There is a sweet spot, or Goldilocks stride length, that is neither too little nor too much in any given situation. It’s the optimal length of stride for each runner at a specific pace. This is the stride length that coordinates with leg length and body weight as it maximizes power output and form while simultaneously minimizing oxygen consumption and injury risk. And herein lies the problem. Many, many runners either understride (too short) or overstride (too long). We’ll look at each of these issues separately, and discuss some appropriate remedies to those problems.

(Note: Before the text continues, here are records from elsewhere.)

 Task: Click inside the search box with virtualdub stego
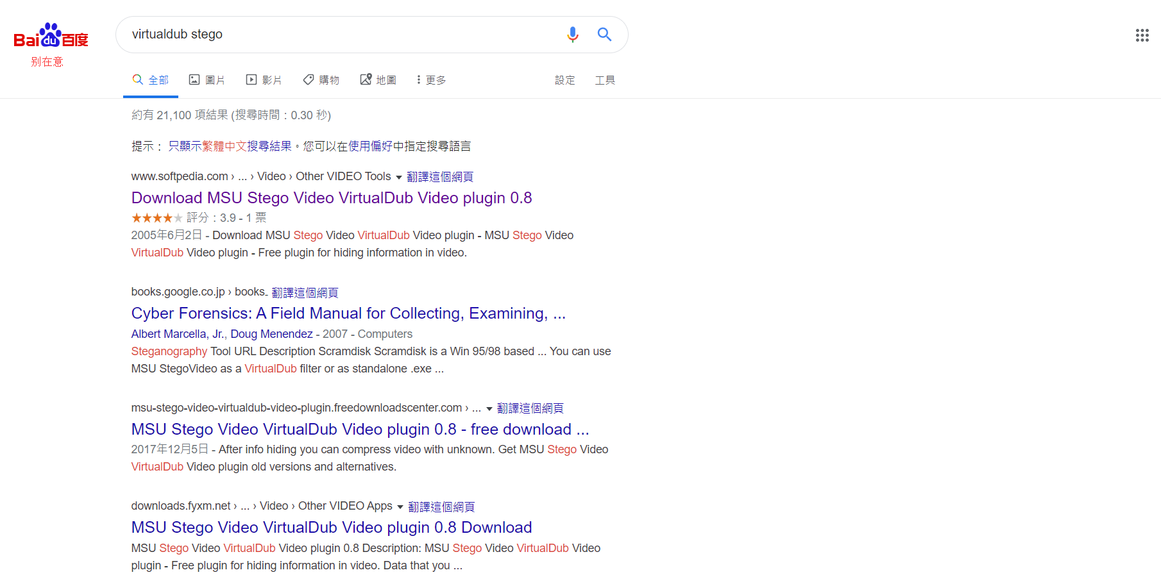coord(340,35)
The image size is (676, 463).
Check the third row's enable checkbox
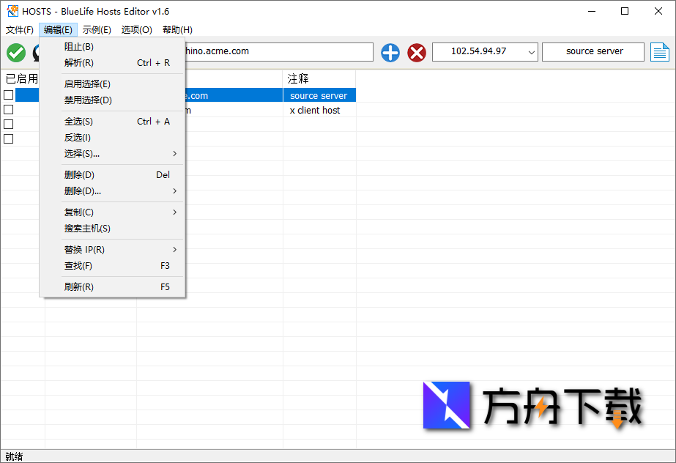coord(8,124)
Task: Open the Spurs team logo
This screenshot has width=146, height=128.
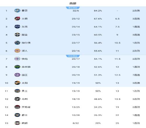Action: pyautogui.click(x=17, y=99)
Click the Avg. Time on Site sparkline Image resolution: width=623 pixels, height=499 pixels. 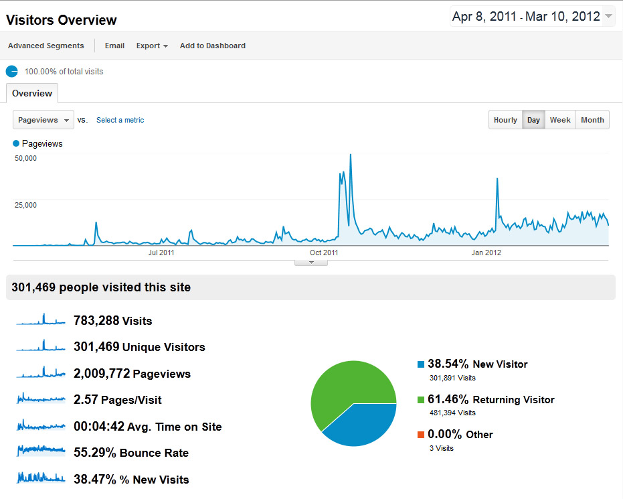[41, 425]
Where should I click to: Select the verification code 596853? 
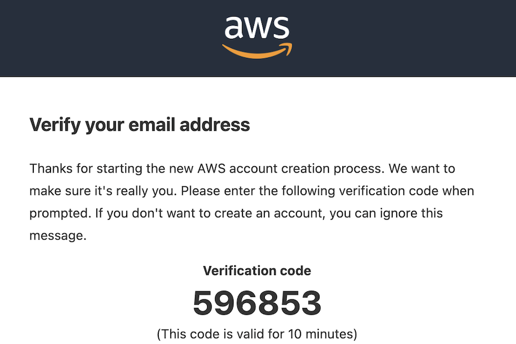(x=257, y=303)
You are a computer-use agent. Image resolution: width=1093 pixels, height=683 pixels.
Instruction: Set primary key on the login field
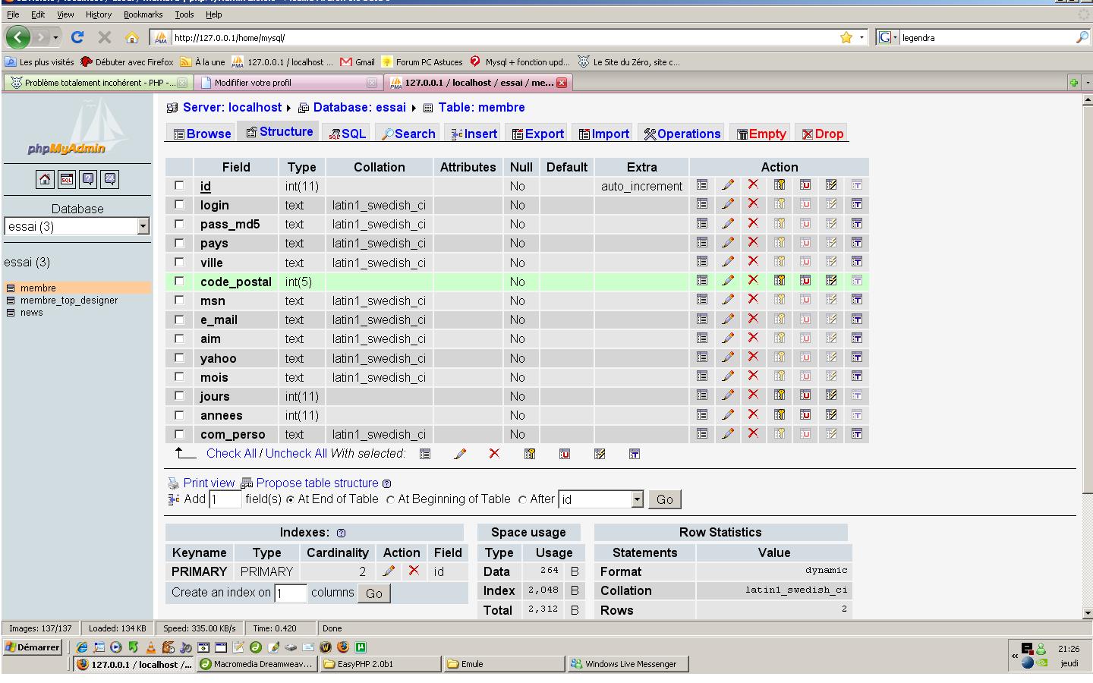tap(777, 204)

Understriding is perhaps the lesser appreciated of the two stride length abnormalities. The issue here is that if a runner is striding several inches shorter than what is ideal for his pace and body, he is essentially “coming up a few inches short” with every stride. At a fixed cadence he won’t cover as much ground with each stride and will thus be slower. And, in this case if he attempts to speed up by increasing cadence much beyond 180 steps per minute, he ends up with a technique that is biomechanically inefficient and more metabolically consumptive of energy.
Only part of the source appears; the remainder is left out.